L’anthropologie est la discipline de base lorsqu’on pense à la culture (Mercier, 1966). Or, que nous apprend-t-elle ? Plusieurs
choses. D’abord que chaque culture a une valeur en elle-même car elle est unique
dans l’espace et le temps (Piette, 2006).
Mais cette unicité ne signifie pas homogénéité ni pureté. En effet, une culture
– même chez les peuples isolés – n’est jamais le fruit d’un développement
totalement endogène (Kilani, 1989). Les peuples sont en communication avec les
autres peuples dans l’espace et dans le temps. Cette communication entraîne des
emprunts multivoques et multidirectionnels (Laplantine, 1987).
Ainsi, on l’aura compris, pour l’anthropologie il ne saurait exister une telle
chose qu’une culture sans appropriation culturelle au sens où l’histoire
humaine est faite de rencontres heureuses ou malheureuses, de métissages, de
dialogues, de mise en commun mais aussi parfois de vols (Augé, 1994).
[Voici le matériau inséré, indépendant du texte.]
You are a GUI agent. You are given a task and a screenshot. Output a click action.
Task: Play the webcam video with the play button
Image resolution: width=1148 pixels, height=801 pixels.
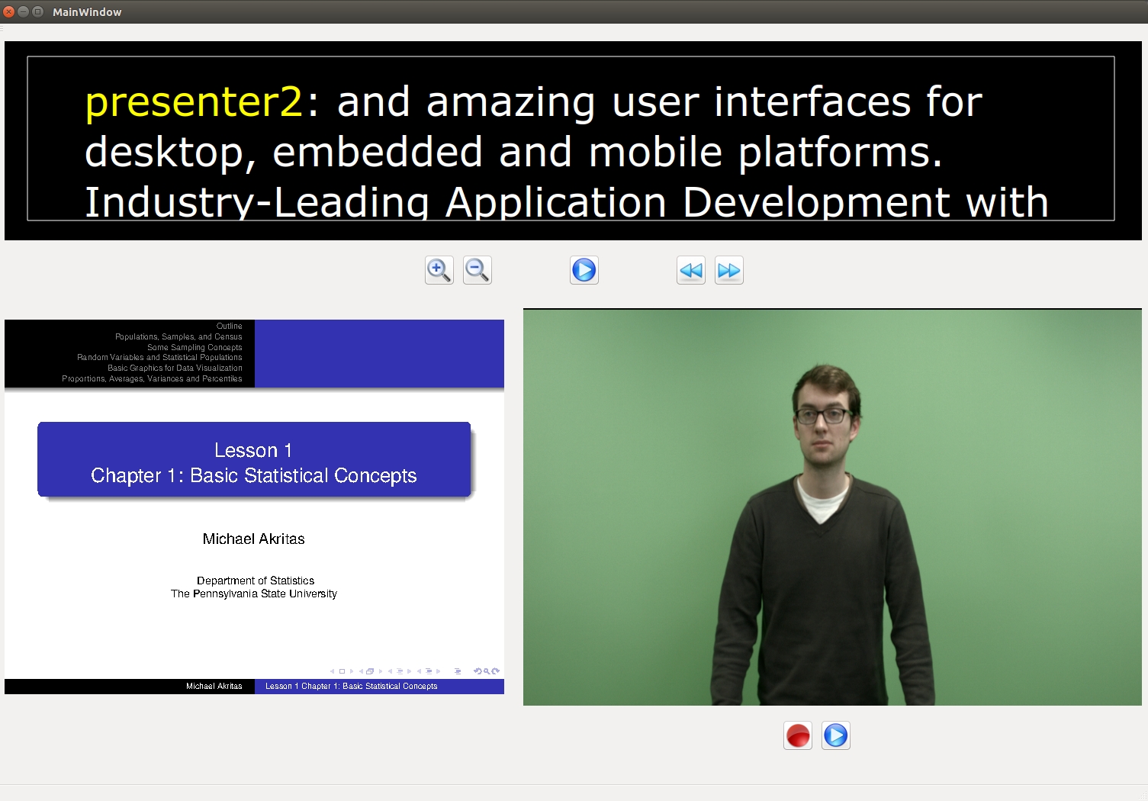coord(836,735)
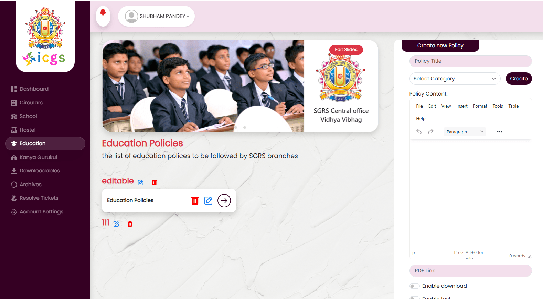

De son côté, la sociologie, plus sensible aux questions et aux enjeux
qui traversent les sociétés industrielles et post-industrielles, a regardé la
culture sous un angle quelque peu différent, à savoir que son analyse s’est davantage
portée vers les différences culturelles entre des groupes sociaux au sein d’une
même société (Ansard, 1990). Il s’agit alors moins d’analyser la
culture comme possession et emprunt, c’est-à-dire comme une chose que l’on a et
qu’on échange, que d’étudier la culture comme marqueur identitaire (Berger,
1986). Mais là aussi, tout comme pour
l’anthropologie, la sociologie n’a pu que constater le métissage qui nous
qualifie (Herman, 1988). En fait, elle a même constaté que ce
qui qualifie la modernité tardive que nous vivons actuellement c’est
précisément le brouillage des marqueurs et symboles culturels autrefois assez
stricts entre les classes. Les travaux de Bernard Lahire (1998) par exemple –
en critiquant les positions de Bourdieu – mettront bien en évidence que l’homme
est pluriel et que ses pratiques culturelles sont maintenant multiples,
bigarrées, faites d’emprunts à d’autres classes sociales, à d’autres groupes
ethniques, voire à d’autres sociétés.
Bref, tant l’anthropologie que la sociologie nous donnent à voir un
monde où la pureté culturelle n’existe pas et où l’emprunt est la règle. Plus
encore, leurs travaux sur nos sociétés actuelles mettent en évidence que
l’individu se sert de la culture comme d’un vêtement. Ce qui a fait dire à Abdallah-Pretceille et
Porcher (1996, 1998, 1999) que nous devrions plutôt parler de culturalité que
de culture dans nos sociétés modernes. Ainsi, faire usage du concept de culturalité : C’est prendre acte du métissage
de nos cultures, c’est refuser le mythe de la culture unitaire et homogène. C’est mettre l’accent sur la fluidité,
la complexité, le contradictoire, c’est refuser de réduire autrui à n’être
qu’un porteur de culture et le voir plutôt comme créateur de culture, comme
interprète de ce qui le constitue. C’est refuser la causalité culturelle
comme seule et unique explication des relations avec l’altérité. C’est passer d’une analyse en termes de
structures et d’états à une analyse en termes de processus. C’est se rendre compte que la
compréhension ne relève pas de l’ordre de l’inventaire (une description des
traits culturels demeure toujours réductrice). C’est enfin comprendre que si la culture
détermine dans une certaine mesure les comportements, en retour l’individu « utilise
» la culture pour « dire et se dire ».
Références
Abdallah-Pretceille, M. (1999). L’éducation
interculturelle. Paris : PUF.
Abdallah-Pretceille, M., Porcher, L. (1996). Éducation et communication interculturelle. Paris : PUF.
Ansard, P. (1990). Les
sociologies contemporaines. Paris : Seuil. 3e édition.
Augé, M. (1994). Pour une
anthropologie des mondes contemporains. Paris : Flammarion.
Berger,
P. L. (1986). Comprendre la
sociologie. Paris : Du Centurion. 2e édition.
Herman, J. (1988). Les
langages de la sociologie. Paris : PUF.
Kilani, M. (1989). Introduction
à l'anthropologie. Lausanne : Payot.
Lahire, B. (1998). L’Homme
pluriel. Les ressorts de l’action. Paris : Nathan.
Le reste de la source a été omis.